:: TAREA ASIGNADA A ::
Transcribe del texto de estudio el pasaje que arranca en las palabras "Lo último ha" y acaba tras "la misma raíz.".
:: TAREA ASIGNADA B ::
Enumera todo lo que, según el texto de estudio, prohibieron los talibanes.
:: TAREA ASIGNADA C ::
Según el texto de estudio, ¿qué establece la tradición de Tombuctú sobre la puerta de la mezquita de Sidi Yahia?

:: TEXTO DE ESTUDIO ::
* * *
Lo último ha sido la destrucción a martillazos, piochazos y hachazos de monumentos sufíes de Tombuctú considerados heréticos por los salafistas y patrimonio de la humanidad por la Unesco. Empezaron demoliendo siete mausoleos o morabitos de ancestrales santones de la zona y luego arremetieron contra la puerta de madera labrada de la mezquita de Sidi Yahia. Una tradición de Tombuctú, anclada en el misticismo sufí y de cinco siglos de antigüedad, dice que esa puerta debe permanecer cerrada hasta el fin de los tiempos. A los de Ansar al Din eso les parece superstición pagana.
La iconoclastia de los salafistas ha recordado de inmediato las acciones de los talibanes afganos contra las dos estatuas gigantes de Buda, en Bamiyan. Tienen la misma raíz.
En febrero y marzo de 2001, meses antes del 11-S, los talibanes que entonces controlaban Afganistán causaron espanto con una campaña ordenada por el mulá Omar contra todo lo que no encajara en su árida visión del islam. Sicarios del ministerio para la Prevención del Vicio y la Promoción de la Virtud bombardearon las estatuas de Buda de Bamiyan, hicieron obligatorio el burka para todas las mujeres y la barba para todos los hombres, prohibieron la poesía, el canto, el baile, las cometas y los palomares, arrasaron el museo de Kabul e hicieron un gran auto de fe con miles de libros religiosos o seculares que declararon impíos.
* * *
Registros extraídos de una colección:

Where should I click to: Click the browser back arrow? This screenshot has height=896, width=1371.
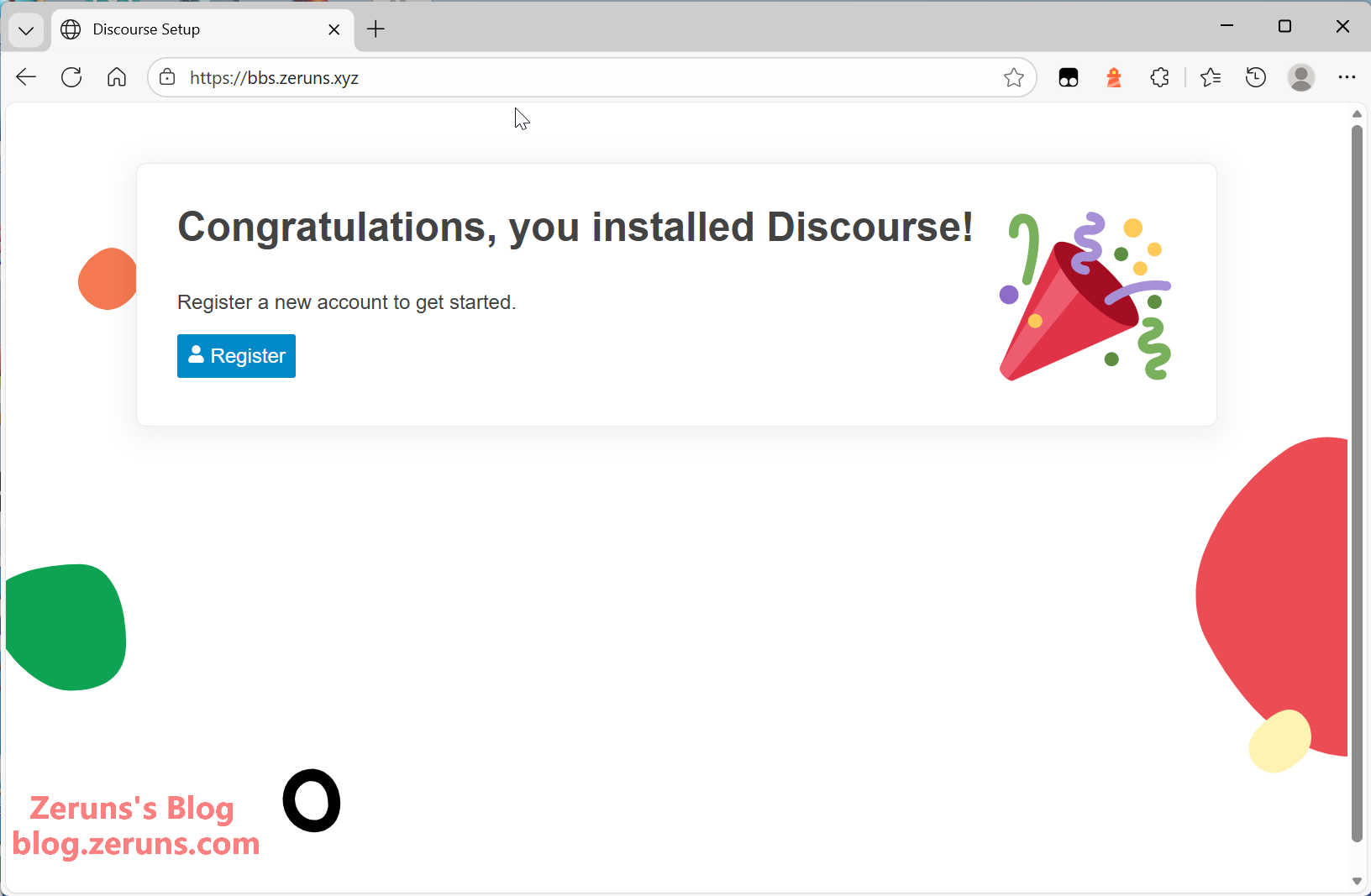click(x=26, y=77)
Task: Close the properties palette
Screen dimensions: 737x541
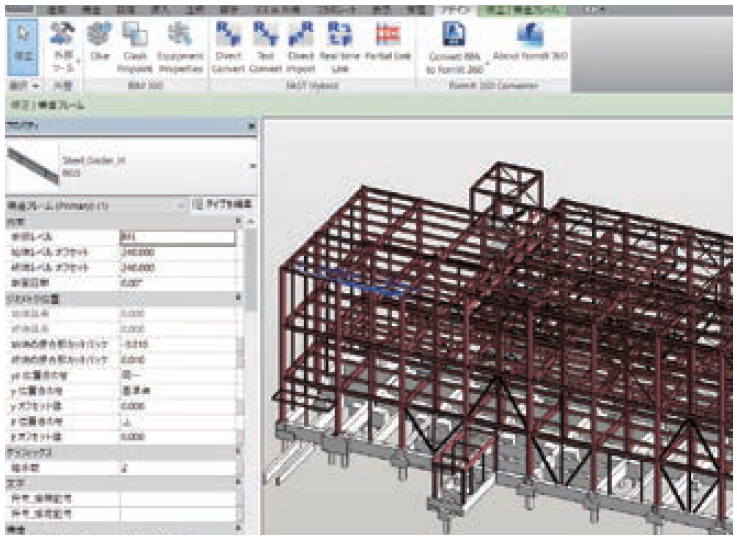Action: (250, 126)
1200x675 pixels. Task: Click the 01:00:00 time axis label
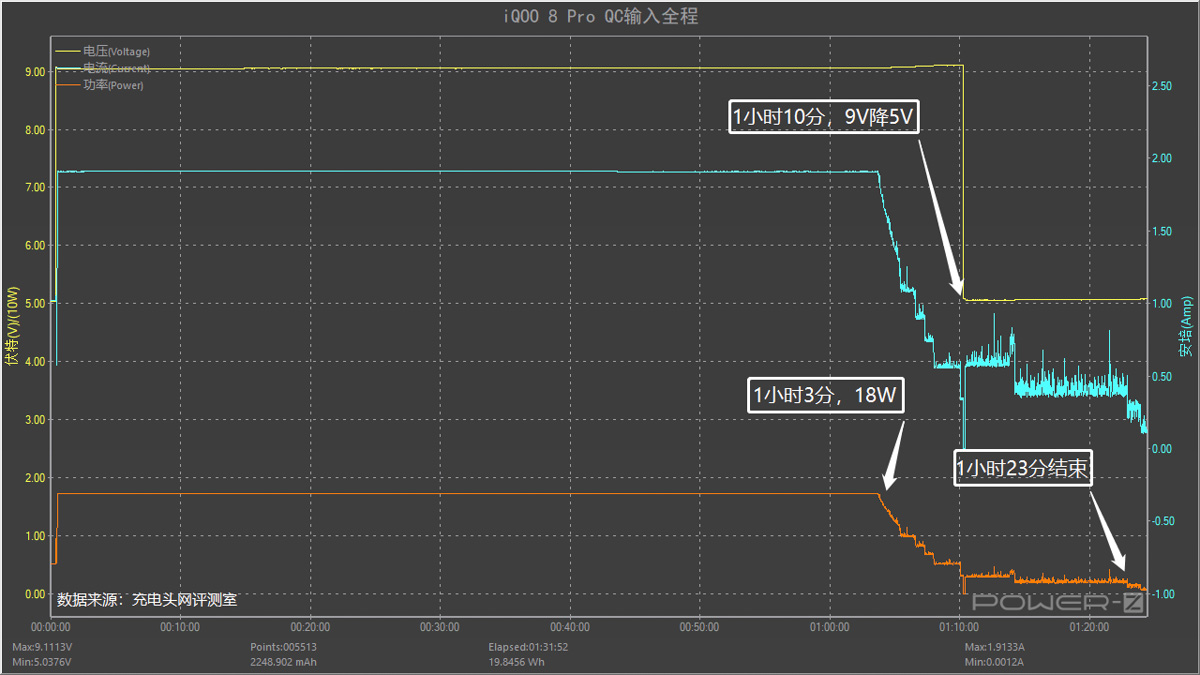coord(829,628)
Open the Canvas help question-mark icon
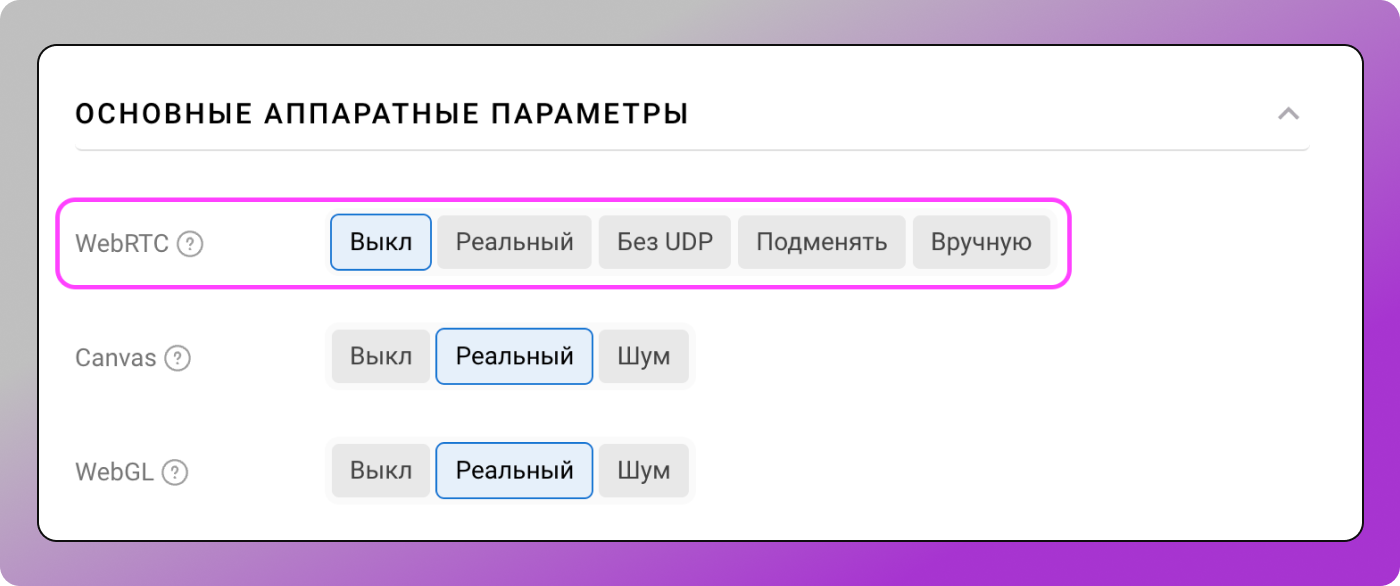Viewport: 1400px width, 586px height. coord(178,358)
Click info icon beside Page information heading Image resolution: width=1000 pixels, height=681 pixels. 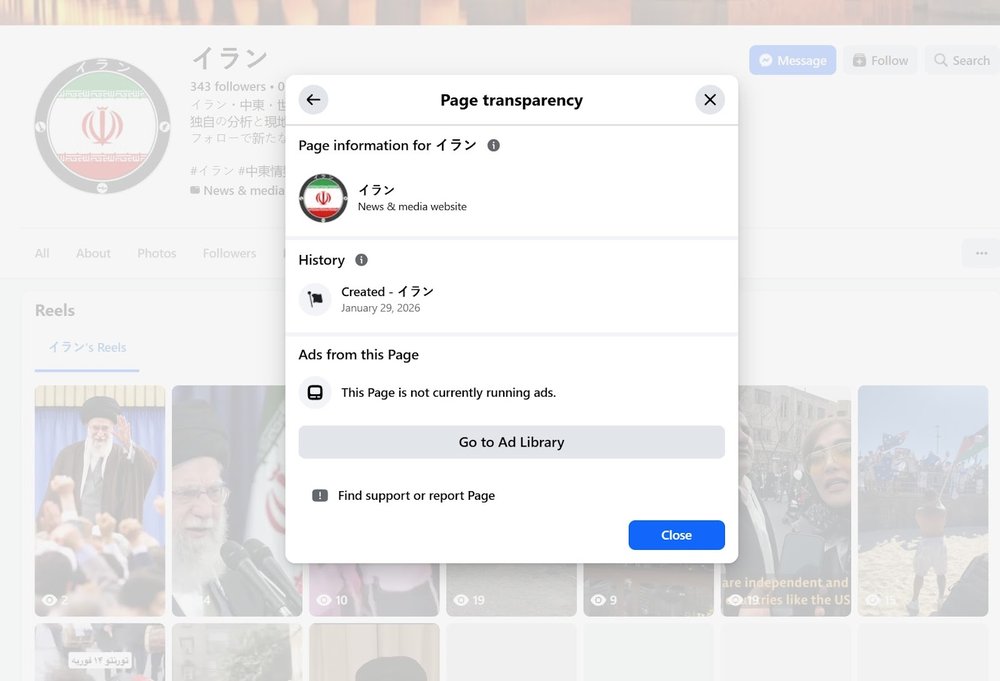pyautogui.click(x=493, y=146)
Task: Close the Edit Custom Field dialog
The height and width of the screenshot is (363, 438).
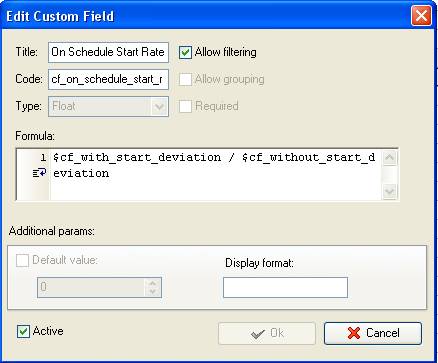Action: 421,16
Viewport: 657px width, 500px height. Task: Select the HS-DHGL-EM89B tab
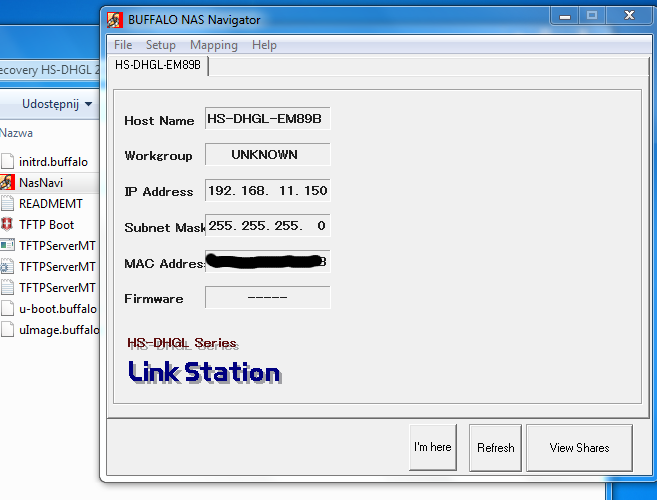(158, 65)
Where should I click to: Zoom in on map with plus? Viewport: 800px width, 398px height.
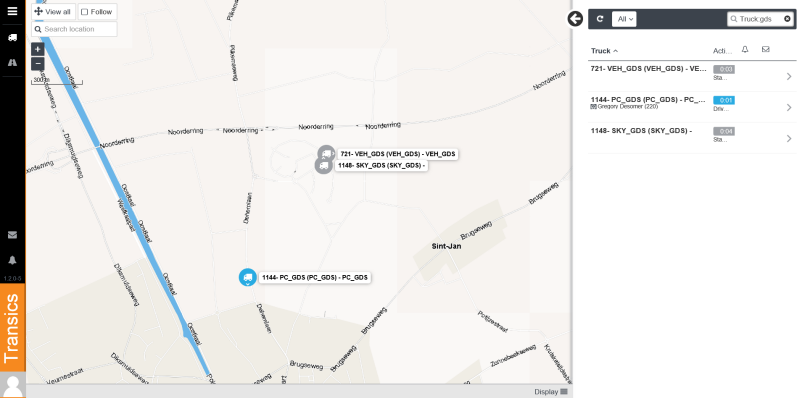click(38, 49)
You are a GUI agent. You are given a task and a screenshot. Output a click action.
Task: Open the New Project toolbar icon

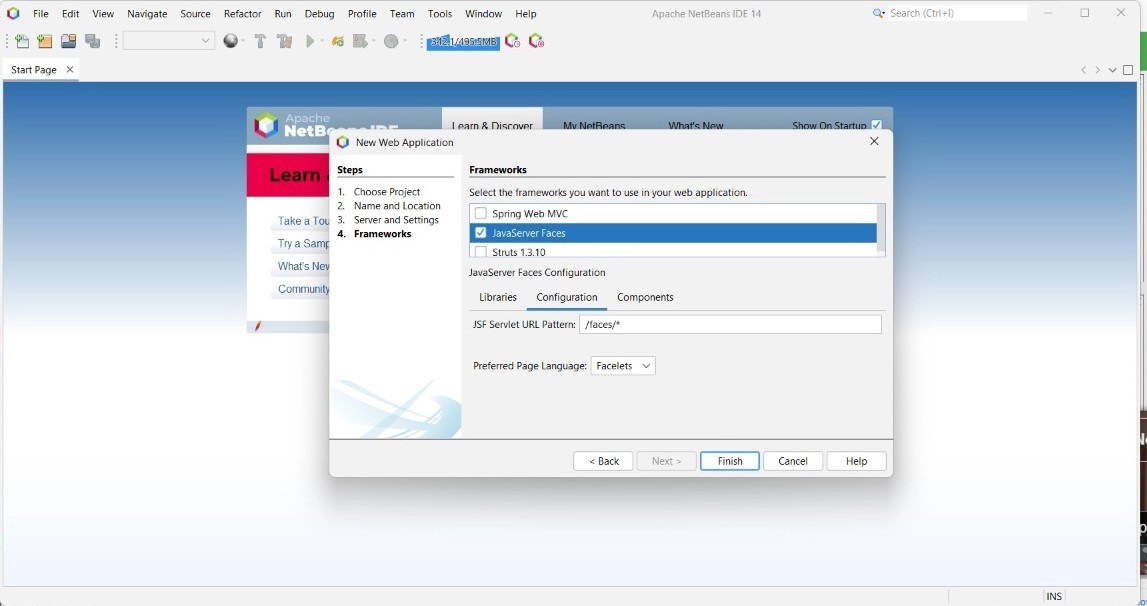pos(44,41)
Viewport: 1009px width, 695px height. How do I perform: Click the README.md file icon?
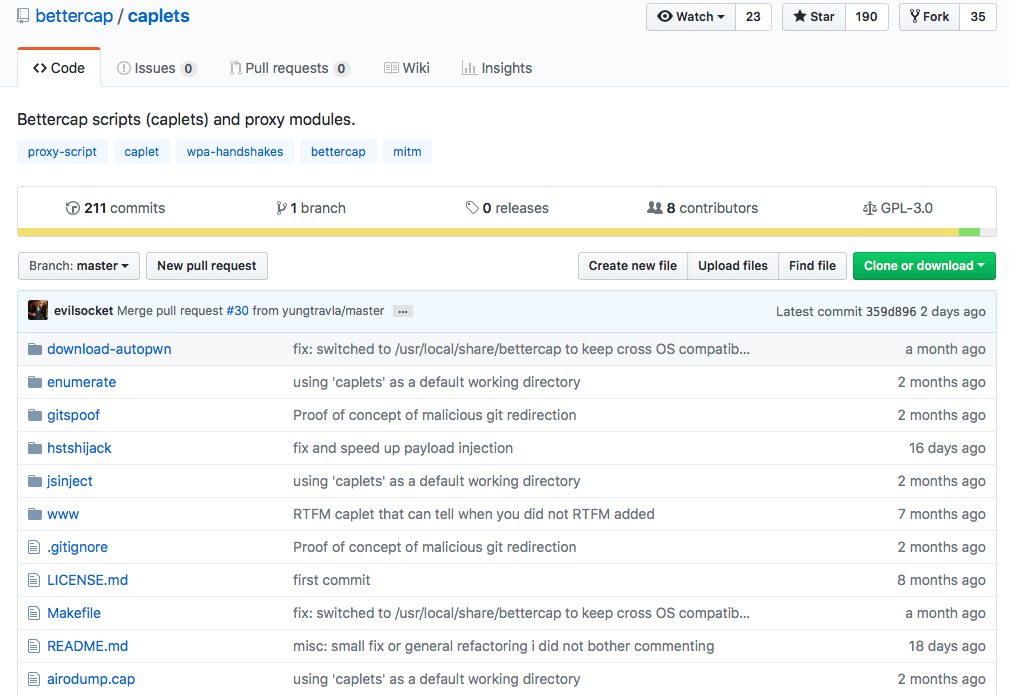tap(35, 646)
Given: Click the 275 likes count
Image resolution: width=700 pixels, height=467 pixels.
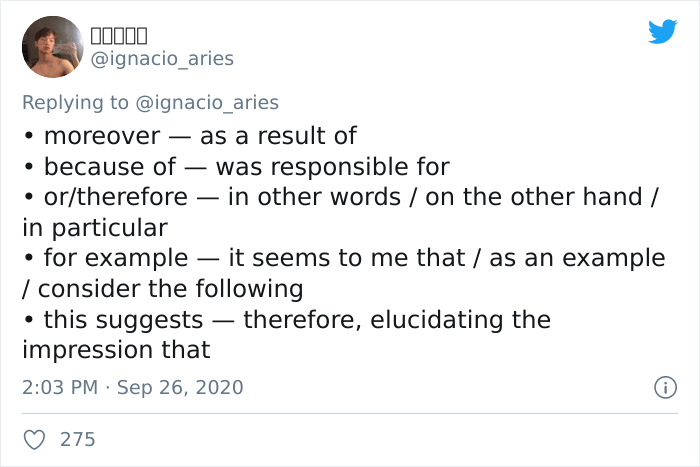Looking at the screenshot, I should click(x=78, y=438).
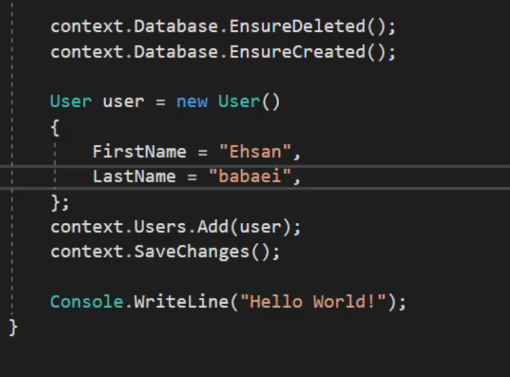Click the final closing method brace
Image resolution: width=510 pixels, height=377 pixels.
pyautogui.click(x=13, y=328)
* * *
:: TU RESPUESTA A ::
Lo último ha sido la destrucción a martillazos, piochazos y hachazos de monumentos sufíes de Tombuctú considerados heréticos por los salafistas y patrimonio de la humanidad por la Unesco. Empezaron demoliendo siete mausoleos o morabitos de ancestrales santones de la zona y luego arremetieron contra la puerta de madera labrada de la mezquita de Sidi Yahia. Una tradición de Tombuctú, anclada en el misticismo sufí y de cinco siglos de antigüedad, dice que esa puerta debe permanecer cerrada hasta el fin de los tiempos. A los de Ansar al Din eso les parece superstición pagana.
La iconoclastia de los salafistas ha recordado de inmediato las acciones de los talibanes afganos contra las dos estatuas gigantes de Buda, en Bamiyan. Tienen la misma raíz.

:: TU RESPUESTA B ::
La poesía, el canto, el baile, las cometas y los palomares.

:: TU RESPUESTA C ::
Que debe permanecer cerrada hasta el fin de los tiempos.